Description
Hi Folks,
I'm experimenting with a new shuffle algorithm for Dask dataframe. This is what backs distributed versions of join, set_index, groupby-apply, or anything that requires the large movement of rows around a distributed dataframe.
Things are coming along well, but I'm running into a performance challenge with pandas and I would like to solicit feedback here before diving more deeply. If this isn't the correct venue please let me know and I'll shift this elsewhere.
We've constructed a script (thanks @gjoseph92 for starting this) that creates a random dataframe and a column on which to split, rearrange, serialize/deserialize, and concat a couple of times. This is representative of the operations that we're trying to do, except that in between a couple of steps there the shards/groups end up coming from different machines, rather than being the same shards
import time
import random
import pickle
import numpy as np
import pandas as pd
# Parameters
n_groups = 10_000
n_cols = 1000
n_rows = 30_000
# Make input data
df = pd.DataFrame(np.random.random((n_rows, n_cols)))

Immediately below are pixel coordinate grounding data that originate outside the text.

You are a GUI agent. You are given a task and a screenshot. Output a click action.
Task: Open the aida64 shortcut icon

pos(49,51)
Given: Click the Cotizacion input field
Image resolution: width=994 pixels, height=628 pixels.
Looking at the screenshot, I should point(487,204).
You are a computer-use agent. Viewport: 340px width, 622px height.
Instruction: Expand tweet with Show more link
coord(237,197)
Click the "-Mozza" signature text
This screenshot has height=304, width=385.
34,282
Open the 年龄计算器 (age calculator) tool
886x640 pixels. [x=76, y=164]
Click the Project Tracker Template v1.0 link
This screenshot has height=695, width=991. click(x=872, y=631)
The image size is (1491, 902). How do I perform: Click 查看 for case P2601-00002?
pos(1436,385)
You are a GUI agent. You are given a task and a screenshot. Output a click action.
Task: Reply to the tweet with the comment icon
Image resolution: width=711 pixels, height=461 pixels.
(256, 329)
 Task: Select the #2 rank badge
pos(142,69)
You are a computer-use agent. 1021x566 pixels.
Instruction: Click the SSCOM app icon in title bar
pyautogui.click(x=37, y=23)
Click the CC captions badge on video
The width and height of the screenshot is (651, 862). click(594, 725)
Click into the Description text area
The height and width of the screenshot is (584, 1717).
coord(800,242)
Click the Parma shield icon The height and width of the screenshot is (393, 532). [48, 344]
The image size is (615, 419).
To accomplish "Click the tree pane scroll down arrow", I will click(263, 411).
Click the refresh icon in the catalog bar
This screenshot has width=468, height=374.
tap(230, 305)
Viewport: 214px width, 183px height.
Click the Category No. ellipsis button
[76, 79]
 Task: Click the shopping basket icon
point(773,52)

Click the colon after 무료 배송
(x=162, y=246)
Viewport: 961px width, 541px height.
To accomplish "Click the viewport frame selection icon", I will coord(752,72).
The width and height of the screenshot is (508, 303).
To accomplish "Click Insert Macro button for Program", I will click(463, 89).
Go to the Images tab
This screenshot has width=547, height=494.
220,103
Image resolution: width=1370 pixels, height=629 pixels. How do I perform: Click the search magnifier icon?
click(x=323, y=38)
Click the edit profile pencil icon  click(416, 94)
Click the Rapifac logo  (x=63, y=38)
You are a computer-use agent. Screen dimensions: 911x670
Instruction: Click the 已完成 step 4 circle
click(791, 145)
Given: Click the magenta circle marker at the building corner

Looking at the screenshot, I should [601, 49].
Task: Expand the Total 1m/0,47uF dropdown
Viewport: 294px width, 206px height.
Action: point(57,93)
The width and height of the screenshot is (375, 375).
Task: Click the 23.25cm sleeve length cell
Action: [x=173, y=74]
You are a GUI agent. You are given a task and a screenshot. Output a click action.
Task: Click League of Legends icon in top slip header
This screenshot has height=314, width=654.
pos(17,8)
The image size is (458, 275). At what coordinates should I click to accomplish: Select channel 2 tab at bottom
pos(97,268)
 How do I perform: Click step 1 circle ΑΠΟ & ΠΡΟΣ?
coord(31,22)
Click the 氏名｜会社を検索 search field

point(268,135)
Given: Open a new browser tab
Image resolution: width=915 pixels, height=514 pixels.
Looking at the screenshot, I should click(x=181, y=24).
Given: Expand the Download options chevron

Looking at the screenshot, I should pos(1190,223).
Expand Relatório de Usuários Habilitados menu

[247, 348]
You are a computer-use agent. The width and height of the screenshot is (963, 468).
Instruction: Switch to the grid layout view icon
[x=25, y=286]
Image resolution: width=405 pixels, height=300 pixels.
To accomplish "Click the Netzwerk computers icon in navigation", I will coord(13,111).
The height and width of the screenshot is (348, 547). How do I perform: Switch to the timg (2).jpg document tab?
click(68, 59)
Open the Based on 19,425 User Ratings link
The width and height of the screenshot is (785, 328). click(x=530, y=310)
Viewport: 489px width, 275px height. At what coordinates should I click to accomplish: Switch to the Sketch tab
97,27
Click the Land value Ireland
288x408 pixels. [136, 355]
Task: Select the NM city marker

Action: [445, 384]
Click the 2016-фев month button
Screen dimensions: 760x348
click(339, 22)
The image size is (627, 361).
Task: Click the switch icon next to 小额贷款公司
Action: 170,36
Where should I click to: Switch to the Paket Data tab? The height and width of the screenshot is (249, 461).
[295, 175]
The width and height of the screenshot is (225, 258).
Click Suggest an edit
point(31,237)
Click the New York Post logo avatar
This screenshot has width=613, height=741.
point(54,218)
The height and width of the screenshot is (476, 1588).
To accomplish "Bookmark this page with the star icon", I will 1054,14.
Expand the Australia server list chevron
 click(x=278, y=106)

df["partitions"] = (df[0] * n_groups).astype(int) # random values 0..10000
start = time.time()
_, groups = zip(*df.groupby("partitions")) # split into many small shards
groups = list(groups)
random.shuffle(groups) # rearrange those shards
groups = [pickle.dumps(group) for group in groups] # Simulate sending across the network
groups = [pickle.loads(group) for group in groups]
df = pd.concat(groups) # reassemble shards
_, groups = zip(*df.groupby("partitions")) # and resplit
stop = time.time()
import dask
print(dask.utils.format_bytes(df.memory_usage().sum() / (stop - start)), "/s")
With 10,000 groups I get around 40 MB/s bandwidth.
With 1,000 groups I get around 230 MB/s bandwidth
With 200 or fewer groups I get around 500 MB/s bandwidth
Obviously, one answer here is "use fewer groups, Pandas isn't designed to operate efficiently with only a few rows". That's fair and we're trying to design for that, but there is always pressure to shrink things down so I would like to explore and see if there is anything we can do on the pandas side to add tolerance here.